Denise d’Audemer et Lia restaient également sous le coup des mystérieuses paroles de l’ermite. Lia était venue à ce bal parce qu’on le lui avait ordonné. Elle était faible et souffrante ; le choc éprouvé achevait de la briser. Elle s’appuyait au bras de Denise, émue elle-même, et perçait la foule pour se retirer ; car elle se sentait défaillir. Cette voix, qui lui défendait l’espoir, pesait comme un poids de glace sur son cœur. Elle sortit. Au moment où Denise rentrait seule dans le bal, Franz s’approcha d’elle et lui glissa rapidement quelques mots à l’oreille. Ils étaient surveillés de près, et madame d’Audemer, alléchée par un premier succès, gardait chèrement sa fille à ce bon chevalier de Reinhold. Julien aidait sa mère dans cette tâche ; car il était devenu Geldberg des pieds à la tête, et les prétentions de Franz lui semblaient un ridicule roman. Depuis le commencement du bal, Denise et Franz n’avaient pu se joindre. Julien était à quelques pas ; on voyait de loin la vicomtesse qui cherchait, inquiète. Il fallait profiter de l’occasion, mais n’en point abuser. Aux quelques mots de Franz, on répondit par un oui prononcé bien bas ; la dentelle du masque laissa voir un joli sourire, Denise rejoignit sa mère, et Franz passa. Comme il s’éloignait, un bras se glissa sous le sien.

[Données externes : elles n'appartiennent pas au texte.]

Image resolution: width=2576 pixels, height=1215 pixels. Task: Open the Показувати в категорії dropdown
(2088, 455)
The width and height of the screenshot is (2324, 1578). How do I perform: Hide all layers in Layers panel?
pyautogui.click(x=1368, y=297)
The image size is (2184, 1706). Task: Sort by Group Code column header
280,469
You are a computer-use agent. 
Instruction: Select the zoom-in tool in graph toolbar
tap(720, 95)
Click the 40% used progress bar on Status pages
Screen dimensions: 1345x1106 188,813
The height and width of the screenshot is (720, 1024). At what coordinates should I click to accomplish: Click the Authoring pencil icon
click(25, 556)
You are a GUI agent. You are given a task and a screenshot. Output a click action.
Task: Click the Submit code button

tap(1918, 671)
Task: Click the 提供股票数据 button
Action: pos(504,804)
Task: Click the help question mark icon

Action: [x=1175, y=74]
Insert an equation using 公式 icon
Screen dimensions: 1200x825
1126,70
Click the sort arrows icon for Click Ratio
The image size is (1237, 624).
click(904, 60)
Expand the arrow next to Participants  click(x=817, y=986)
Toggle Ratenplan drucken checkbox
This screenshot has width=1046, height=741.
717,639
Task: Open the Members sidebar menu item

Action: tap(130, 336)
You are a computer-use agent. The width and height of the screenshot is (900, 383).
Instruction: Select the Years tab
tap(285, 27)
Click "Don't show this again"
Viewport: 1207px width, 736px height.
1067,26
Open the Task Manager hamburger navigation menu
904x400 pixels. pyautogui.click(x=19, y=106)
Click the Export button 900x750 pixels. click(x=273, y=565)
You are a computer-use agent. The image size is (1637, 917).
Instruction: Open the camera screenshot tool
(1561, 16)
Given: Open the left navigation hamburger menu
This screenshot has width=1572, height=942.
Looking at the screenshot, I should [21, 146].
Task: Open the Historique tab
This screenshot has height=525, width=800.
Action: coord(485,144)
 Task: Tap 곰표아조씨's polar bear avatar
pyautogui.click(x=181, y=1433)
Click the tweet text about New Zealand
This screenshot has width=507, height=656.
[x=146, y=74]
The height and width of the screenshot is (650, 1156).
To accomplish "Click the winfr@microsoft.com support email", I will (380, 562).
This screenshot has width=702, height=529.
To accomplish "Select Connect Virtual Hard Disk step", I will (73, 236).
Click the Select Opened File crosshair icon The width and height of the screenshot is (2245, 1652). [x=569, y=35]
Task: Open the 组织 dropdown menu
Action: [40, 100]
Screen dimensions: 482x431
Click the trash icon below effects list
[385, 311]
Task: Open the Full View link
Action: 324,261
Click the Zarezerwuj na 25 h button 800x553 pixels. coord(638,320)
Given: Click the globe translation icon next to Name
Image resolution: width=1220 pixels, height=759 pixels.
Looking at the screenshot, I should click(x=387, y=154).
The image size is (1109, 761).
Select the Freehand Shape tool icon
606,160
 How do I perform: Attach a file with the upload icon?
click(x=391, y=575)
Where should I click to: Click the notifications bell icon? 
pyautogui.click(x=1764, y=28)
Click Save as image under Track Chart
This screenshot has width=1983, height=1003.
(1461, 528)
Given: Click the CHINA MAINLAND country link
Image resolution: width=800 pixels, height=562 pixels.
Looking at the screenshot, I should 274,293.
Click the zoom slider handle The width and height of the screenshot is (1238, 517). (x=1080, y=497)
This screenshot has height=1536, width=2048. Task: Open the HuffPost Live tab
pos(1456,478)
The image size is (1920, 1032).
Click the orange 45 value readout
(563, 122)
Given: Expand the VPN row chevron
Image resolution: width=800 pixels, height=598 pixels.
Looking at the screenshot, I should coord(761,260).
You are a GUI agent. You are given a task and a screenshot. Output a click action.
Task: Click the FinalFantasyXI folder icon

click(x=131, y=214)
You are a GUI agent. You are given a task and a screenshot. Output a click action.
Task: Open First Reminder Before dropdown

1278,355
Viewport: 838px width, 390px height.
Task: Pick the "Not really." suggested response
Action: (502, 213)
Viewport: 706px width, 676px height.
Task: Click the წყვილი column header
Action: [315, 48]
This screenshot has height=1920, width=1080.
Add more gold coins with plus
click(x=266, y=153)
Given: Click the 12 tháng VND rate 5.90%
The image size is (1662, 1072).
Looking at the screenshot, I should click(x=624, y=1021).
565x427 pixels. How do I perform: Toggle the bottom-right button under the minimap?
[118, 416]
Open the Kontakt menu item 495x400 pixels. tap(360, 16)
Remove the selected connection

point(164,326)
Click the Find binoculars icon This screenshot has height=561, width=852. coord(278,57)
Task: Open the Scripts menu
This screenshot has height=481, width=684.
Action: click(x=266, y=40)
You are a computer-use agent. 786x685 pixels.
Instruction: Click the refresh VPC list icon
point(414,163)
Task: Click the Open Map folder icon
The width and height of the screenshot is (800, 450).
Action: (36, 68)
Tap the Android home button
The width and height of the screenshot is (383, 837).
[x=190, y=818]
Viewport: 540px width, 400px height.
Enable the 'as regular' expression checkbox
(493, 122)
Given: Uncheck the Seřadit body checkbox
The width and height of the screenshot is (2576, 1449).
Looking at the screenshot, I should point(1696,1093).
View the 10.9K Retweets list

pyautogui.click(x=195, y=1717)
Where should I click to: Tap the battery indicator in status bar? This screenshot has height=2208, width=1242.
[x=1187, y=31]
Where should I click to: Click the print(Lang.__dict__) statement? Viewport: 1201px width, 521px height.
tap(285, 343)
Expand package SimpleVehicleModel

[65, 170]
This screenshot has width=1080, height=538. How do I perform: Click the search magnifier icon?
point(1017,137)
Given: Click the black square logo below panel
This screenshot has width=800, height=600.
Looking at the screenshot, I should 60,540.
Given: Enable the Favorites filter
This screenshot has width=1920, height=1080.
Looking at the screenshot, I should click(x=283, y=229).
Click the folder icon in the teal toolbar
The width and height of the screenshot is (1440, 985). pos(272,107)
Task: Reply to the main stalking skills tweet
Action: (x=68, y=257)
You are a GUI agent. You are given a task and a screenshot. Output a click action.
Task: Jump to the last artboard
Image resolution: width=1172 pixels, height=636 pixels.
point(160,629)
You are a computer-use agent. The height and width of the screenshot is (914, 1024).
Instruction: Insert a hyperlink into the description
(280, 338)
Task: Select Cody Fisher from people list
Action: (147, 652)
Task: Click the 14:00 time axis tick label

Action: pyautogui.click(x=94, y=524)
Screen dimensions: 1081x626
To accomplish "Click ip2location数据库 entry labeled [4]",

— Vous voilà bien joyeux, monsieur ! dit une voix connue à son oreille.

Franz rougit comme une jeune fille qu’on surprend à faire des signes du haut de sa fenêtre. Dans la bonne foi de son âme, il plaignait sincèrement madame de Laurens ; il s’accusait de l’avoir abandonnée. Comme il aimait avec passion et qu’il sentait, dans toute sa plénitude, le bonheur d’être aimé, il devinait aussi la peine amère de ceux qu’on n’aime plus.